その様は見ているこちらが痛くなってしまうほどに痛々しかった。
「みなこの『呪い』が移ると言うのだ。しかし私は自分では濡れない。」
「………まぁそうでしょうね。」
世界的に『魔術』は存在しても『呪い』は存在しないとされている。
しかし使用用途によっては『魔術』も『呪い』となる。
それもかなり強力なモノに。
その結果がルーク侯爵のこの爛れであった。
よくこの症状で服を着ていれたなと関心するメレクだった。
「なら私共の奴隷がその責務を全うしましょう。もちろん私の販売する奴隷は『呪い』が移るなど、間違った知識は持ち合わせておりません。」
ルーク侯爵は服を着ると椅子に腰かけ、メレクを真っ直ぐ見つめる。
「その奴隷は買わせて頂く。しかし……。

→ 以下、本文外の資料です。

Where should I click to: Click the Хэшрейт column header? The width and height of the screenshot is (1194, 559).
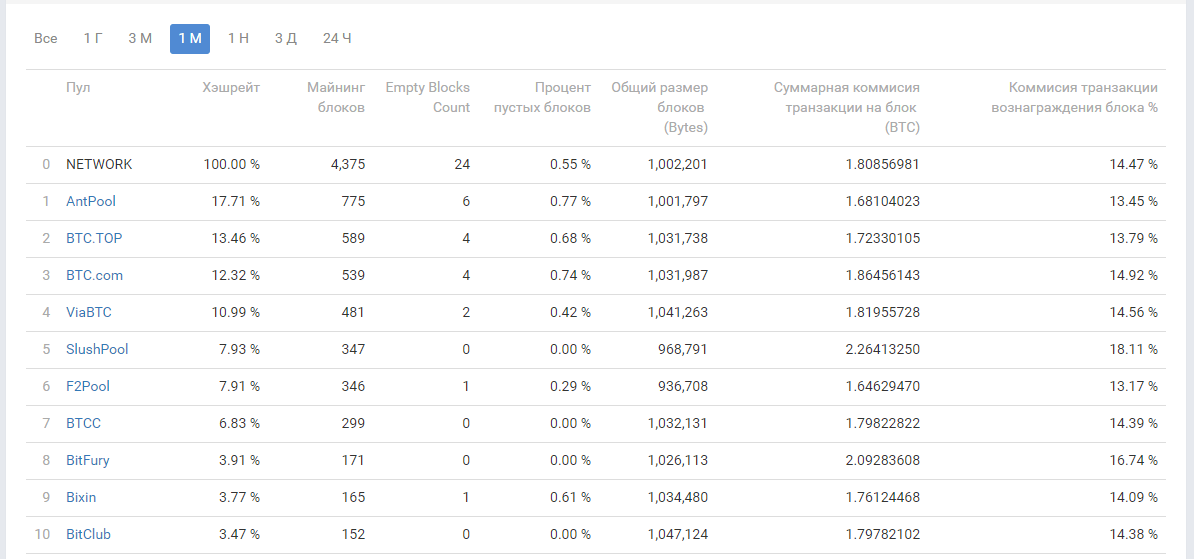click(231, 88)
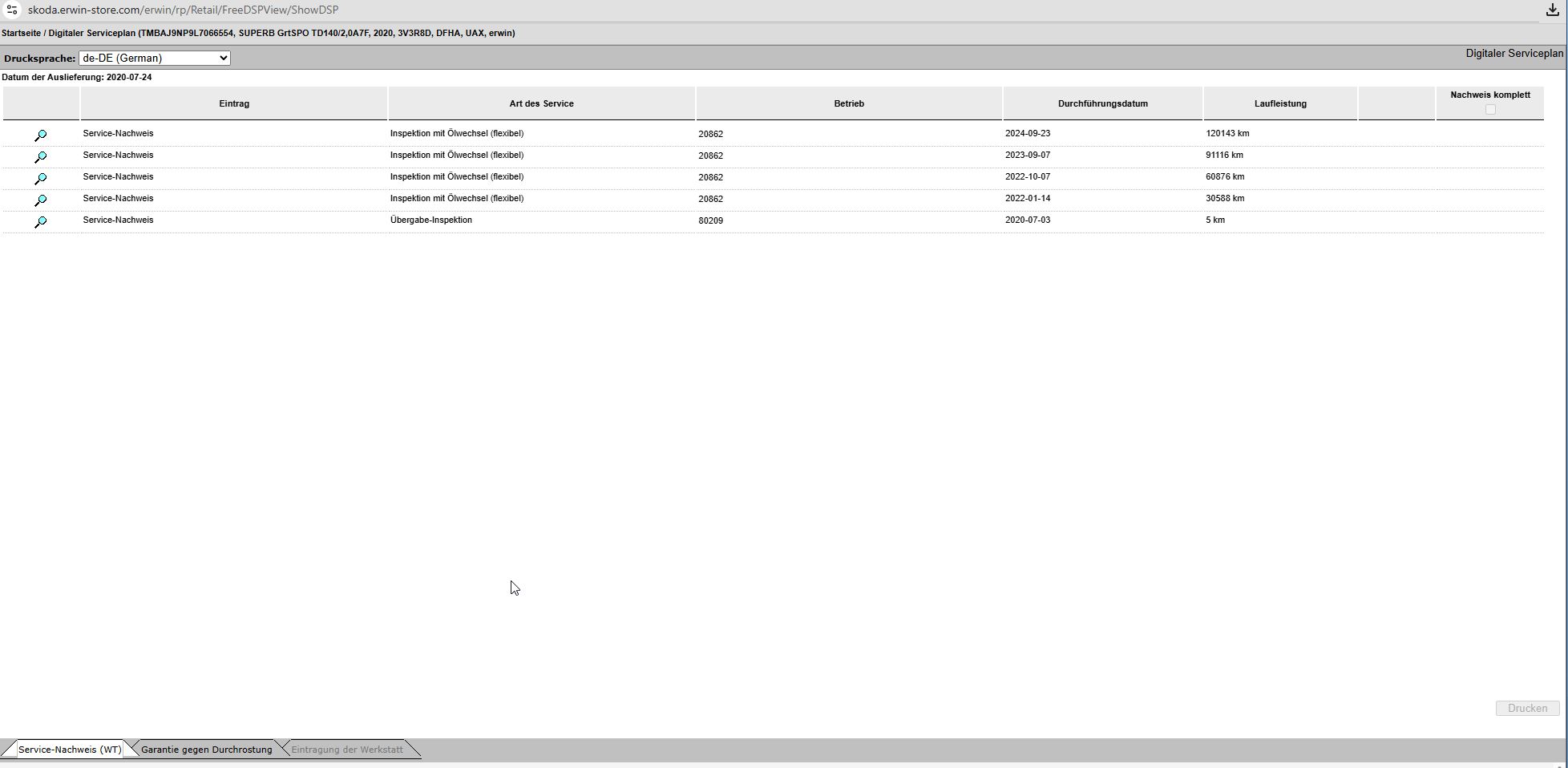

」
「ええ、その『呪い』は誰からのものなのか……。それがわからないのでしょう?」
「ああ。私共貴族は多方面から嫌われ、命を狙われている。」
「………その情報を仕入れる事は恐らく可能です。」
「本当か!?」
メレクはゆっくりと頷く。
そして窓から見える大きな教会を少し見ると再びルーク侯爵に目を戻した。
「しかし……時間が少しかかるかもしれません。今、私の情報網は少々忙しいのです。」
「構わないさ。この痛みから逃れられるならば……そんなもの。」
「………そうですか。」
メレクは立ち上がるとファーストに目配せをし、扉の前に立つ。
「ルーク侯爵はその犯人をどうされるので?」
「………わからないさ。その時の私に任せるとする。」
「懸命な判断です。」
扉を開け、兵士にお辞儀をするとメレクは廊下を歩いていった。
「懸命な判断か……間違った判断ではないと信じたい。」
ルーク侯爵は天井を見つめ、目を閉じた。